== Work to be completed ==
Edit everything from the line containing "How do I perform: Click" down to the line containing "The image size", replacing "title bar" with "header bar" and keeping all else unchanged. Leave the pictures out of your answer.

== Source material ==

▼

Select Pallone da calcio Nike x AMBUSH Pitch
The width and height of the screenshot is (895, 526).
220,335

▲
▼

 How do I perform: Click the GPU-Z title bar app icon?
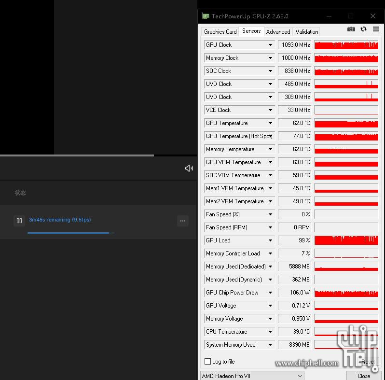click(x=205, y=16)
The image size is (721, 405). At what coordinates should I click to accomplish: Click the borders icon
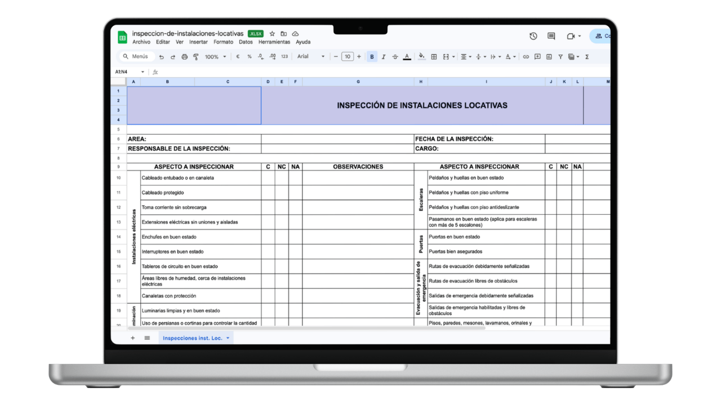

▲

== Response to the exercise ==
 How do I perform: Click the GPU-Z header bar app icon?
click(x=205, y=16)
The image size is (721, 405). At what coordinates should I click to accomplish: Click the borders icon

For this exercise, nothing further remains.